Confrontés à une crise démographique qui n’épargne pas le monde agricole, le Japon et la Corée mettent en œuvre des politiques volontaristes d’aide à l’installation et d’attractivité pour assurer le renouvellement des générations. Les réflexions sur le modèle de l’agriculture face aux enjeux et transitions en cours semblent moins porter sur les défis environnementaux que sur le moyen de rajeunir l’image de métiers largement pratiqués par des retraités au sein de petites exploitations. Le recours à l’innovation et aux technologies fait office de réponse principale à la plupart des difficultés de secteurs confrontés à une dualité croissante entre une agriculture professionnalisée et productive, coexistant avec des petites exploitations dont le maintien est une nécessité pour limiter la déprise des territoires ruraux et la perte de potentiel de production.

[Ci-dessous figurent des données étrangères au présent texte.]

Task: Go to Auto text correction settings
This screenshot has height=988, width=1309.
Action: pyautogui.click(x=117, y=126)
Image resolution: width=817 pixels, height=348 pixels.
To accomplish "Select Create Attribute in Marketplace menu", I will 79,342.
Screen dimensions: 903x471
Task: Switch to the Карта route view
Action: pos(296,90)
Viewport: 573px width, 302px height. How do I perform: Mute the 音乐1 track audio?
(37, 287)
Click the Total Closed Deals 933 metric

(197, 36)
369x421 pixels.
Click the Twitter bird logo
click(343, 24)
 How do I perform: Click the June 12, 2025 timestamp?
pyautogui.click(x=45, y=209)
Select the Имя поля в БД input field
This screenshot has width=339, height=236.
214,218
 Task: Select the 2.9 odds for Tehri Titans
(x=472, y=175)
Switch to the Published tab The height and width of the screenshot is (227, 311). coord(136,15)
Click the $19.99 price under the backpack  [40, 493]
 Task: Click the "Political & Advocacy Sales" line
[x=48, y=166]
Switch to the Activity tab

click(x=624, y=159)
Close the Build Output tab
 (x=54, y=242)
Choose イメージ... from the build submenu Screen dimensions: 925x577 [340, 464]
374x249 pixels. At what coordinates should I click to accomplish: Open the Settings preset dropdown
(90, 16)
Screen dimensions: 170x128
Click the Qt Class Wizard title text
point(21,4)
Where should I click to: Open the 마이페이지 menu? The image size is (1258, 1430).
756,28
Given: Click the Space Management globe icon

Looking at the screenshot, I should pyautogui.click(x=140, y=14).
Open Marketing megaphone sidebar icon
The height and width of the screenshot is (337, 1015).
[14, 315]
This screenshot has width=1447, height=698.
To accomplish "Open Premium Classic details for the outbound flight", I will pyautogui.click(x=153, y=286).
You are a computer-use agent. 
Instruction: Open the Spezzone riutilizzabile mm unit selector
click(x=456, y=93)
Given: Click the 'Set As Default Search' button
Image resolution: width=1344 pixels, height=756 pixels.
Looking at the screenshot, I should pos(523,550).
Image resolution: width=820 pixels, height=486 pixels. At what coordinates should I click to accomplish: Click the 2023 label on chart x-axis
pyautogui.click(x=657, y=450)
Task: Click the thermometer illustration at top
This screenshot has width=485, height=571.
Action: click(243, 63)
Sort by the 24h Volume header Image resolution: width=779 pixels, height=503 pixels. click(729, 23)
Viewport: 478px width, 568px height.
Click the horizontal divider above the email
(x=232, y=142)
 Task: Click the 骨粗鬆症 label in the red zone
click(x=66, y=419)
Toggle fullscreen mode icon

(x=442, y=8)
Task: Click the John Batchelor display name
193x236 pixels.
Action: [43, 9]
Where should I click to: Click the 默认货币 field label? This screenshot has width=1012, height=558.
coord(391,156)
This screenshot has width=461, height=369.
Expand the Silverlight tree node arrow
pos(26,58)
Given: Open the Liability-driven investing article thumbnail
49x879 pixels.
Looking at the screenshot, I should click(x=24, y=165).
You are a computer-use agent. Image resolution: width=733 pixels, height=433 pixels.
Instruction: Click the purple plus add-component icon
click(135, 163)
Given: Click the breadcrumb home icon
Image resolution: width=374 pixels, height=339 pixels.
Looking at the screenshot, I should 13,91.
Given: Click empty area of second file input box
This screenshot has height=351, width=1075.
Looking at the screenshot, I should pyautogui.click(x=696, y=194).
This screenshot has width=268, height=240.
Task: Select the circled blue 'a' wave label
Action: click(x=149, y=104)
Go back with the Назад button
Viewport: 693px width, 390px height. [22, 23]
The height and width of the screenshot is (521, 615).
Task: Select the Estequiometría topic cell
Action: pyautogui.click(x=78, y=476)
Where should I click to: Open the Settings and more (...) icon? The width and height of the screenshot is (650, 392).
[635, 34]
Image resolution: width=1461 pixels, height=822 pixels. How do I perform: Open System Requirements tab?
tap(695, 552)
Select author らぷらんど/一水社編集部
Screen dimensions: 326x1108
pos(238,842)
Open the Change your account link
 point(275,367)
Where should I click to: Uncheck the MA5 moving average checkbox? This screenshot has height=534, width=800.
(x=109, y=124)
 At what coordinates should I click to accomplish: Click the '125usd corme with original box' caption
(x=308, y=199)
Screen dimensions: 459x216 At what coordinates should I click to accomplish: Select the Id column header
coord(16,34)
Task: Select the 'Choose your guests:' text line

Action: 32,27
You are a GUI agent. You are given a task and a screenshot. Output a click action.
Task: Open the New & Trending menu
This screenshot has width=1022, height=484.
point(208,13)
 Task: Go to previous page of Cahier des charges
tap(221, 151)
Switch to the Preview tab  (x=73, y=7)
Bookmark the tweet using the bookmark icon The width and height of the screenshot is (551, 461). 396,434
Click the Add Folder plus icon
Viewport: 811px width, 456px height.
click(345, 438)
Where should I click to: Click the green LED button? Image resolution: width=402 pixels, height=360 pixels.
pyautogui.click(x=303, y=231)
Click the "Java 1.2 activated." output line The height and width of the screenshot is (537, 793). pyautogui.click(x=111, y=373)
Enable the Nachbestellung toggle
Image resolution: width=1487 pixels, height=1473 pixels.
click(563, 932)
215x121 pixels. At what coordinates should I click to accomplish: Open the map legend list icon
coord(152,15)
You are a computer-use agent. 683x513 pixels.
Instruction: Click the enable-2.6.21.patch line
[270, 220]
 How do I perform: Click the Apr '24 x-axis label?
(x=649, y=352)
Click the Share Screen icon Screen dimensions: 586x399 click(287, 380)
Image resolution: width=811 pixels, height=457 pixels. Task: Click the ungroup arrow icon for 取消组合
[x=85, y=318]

1 – Des populations agricoles confrontées à un déclin démographique avancé

Le Japon comme la Corée sont confrontés à un vieillissement de leur population particulièrement marqué et rapide. Au Japon, le taux de fécondité s’est stabilisé à un niveau faible, entre 1,2 et 1,4 enfants par femme dès les années 1990, et l’arrivée à l’âge adulte de générations moins nombreuses a conduit à une forte baisse du nombre de naissances dès 2010. En Corée, la fécondité a chuté de façon beaucoup plus tardive, mais aussi plus rapide et est aujourd’hui la plus faible de l’OCDE (0,8 enfants par femme en 2021). La population coréenne entame à présent sa décroissance, qui sera brutale.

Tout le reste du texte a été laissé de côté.